Tribunal reconheceu que, encerrado o período de blindagem patrimonial, cessa a competência do juízo recuperacional para condicionar atos de constrição em execução de crédito extraconcursal.
O TJ/SP deu provimento a agravo de instrumento para restabelecer penhora de valores em execução de crédito extraconcursal, afastando a exigência de autorização prévia do juízo da recuperação judicial.
A decisão, proferida pela Turma IV do Núcleo de Justiça 4.0 - Direito Privado 2, foi unânime ao reconhecer que, esgotado o prazo de 180 dias de blindagem patrimonial (stay period), cessa a competência do juízo recuperacional para obstar ou condicionar atos de constrição.
Entenda o caso
O agravo foi interposto por credor em execução de título extrajudicial contra decisão que havia revogado a penhora de R$ 12.706,91 realizada em conta bancária da empresa executada, em recuperação judicial.
Na origem, o juízo determinou a liberação dos valores e condicionou novas medidas constritivas à autorização do juízo da recuperação, com base no art. 6º, inciso III, da lei 11.101/05. O exequente recorreu, sustentando que o crédito possuía natureza extraconcursal, garantido por cessão fiduciária de direitos creditórios, e, portanto, não sujeito aos efeitos da recuperação judicial.
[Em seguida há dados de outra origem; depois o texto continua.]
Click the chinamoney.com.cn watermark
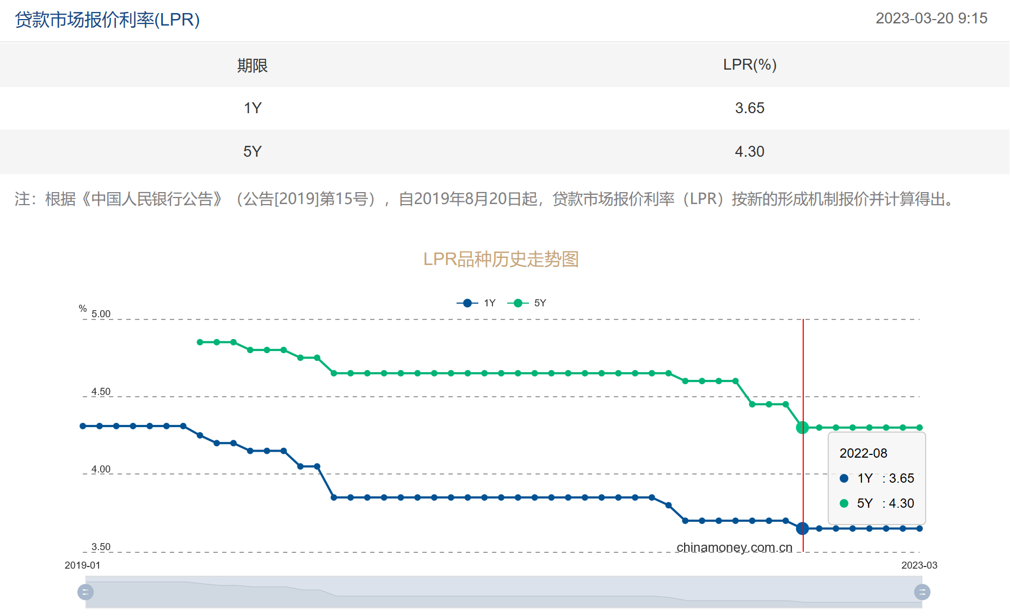(x=734, y=547)
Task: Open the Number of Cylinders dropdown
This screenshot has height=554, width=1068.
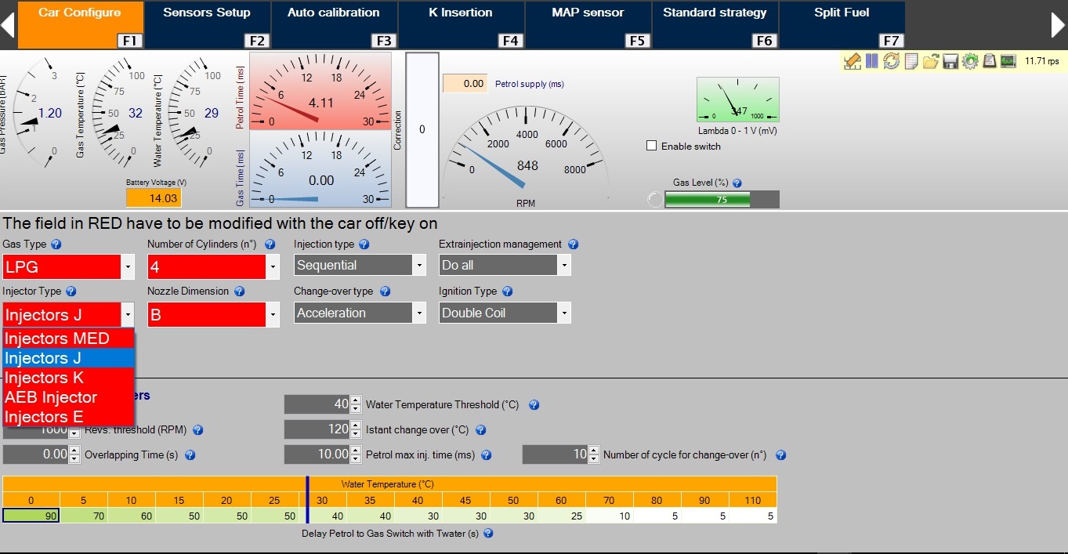Action: [273, 266]
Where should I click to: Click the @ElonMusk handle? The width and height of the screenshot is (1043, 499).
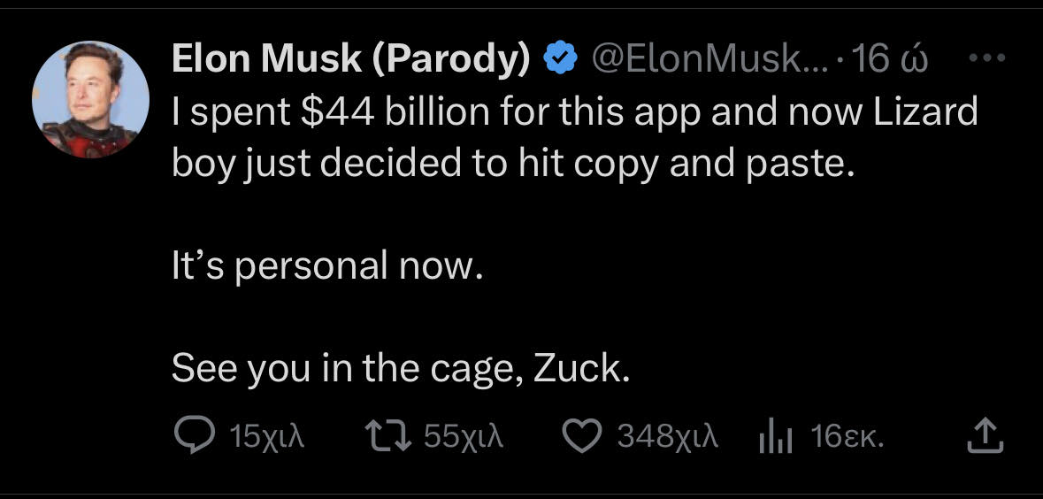705,59
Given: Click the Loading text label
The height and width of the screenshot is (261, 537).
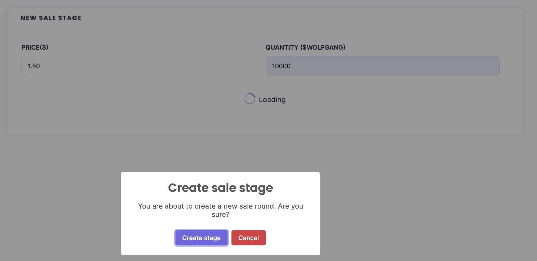Looking at the screenshot, I should [x=272, y=100].
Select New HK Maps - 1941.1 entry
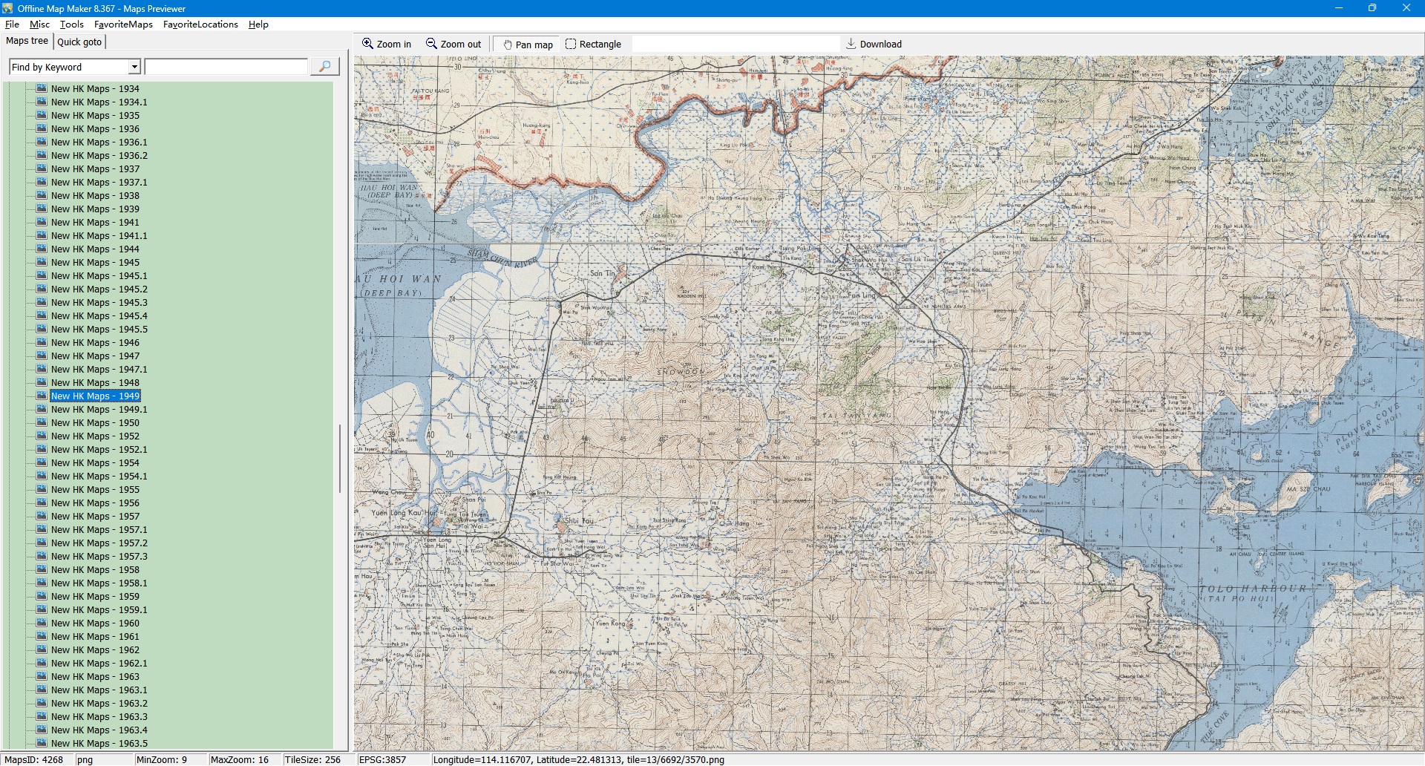This screenshot has width=1425, height=766. pos(99,236)
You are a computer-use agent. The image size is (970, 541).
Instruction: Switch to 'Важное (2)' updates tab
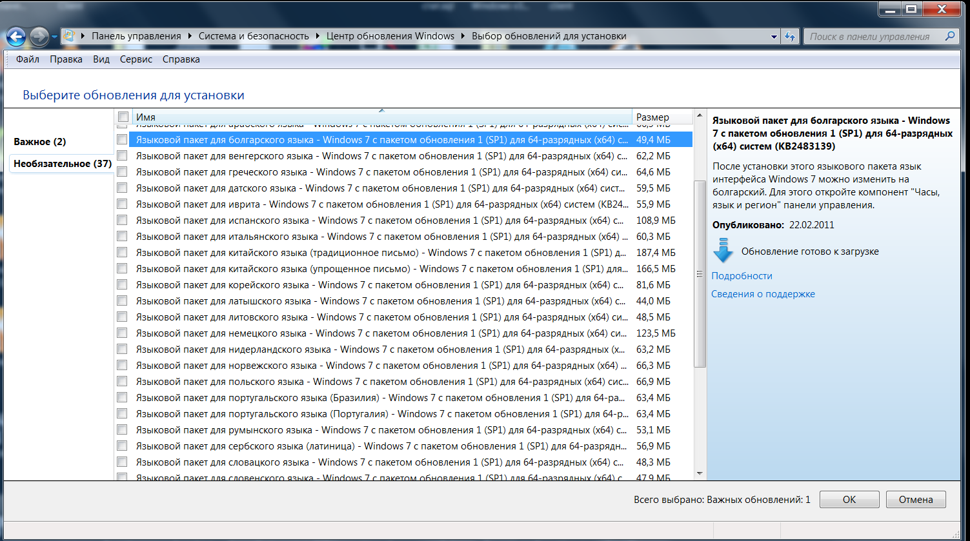[x=40, y=142]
Alegou ainda que valores em dinheiro não configuram bens de capital essenciais à atividade empresarial, de modo que sua penhora não dependeria de autorização do juízo universal.
A executada, em contrarrazões, defendeu a manutenção da decisão de primeiro grau e o reconhecimento da competência do juízo da recuperação para deliberar sobre constrições patrimoniais.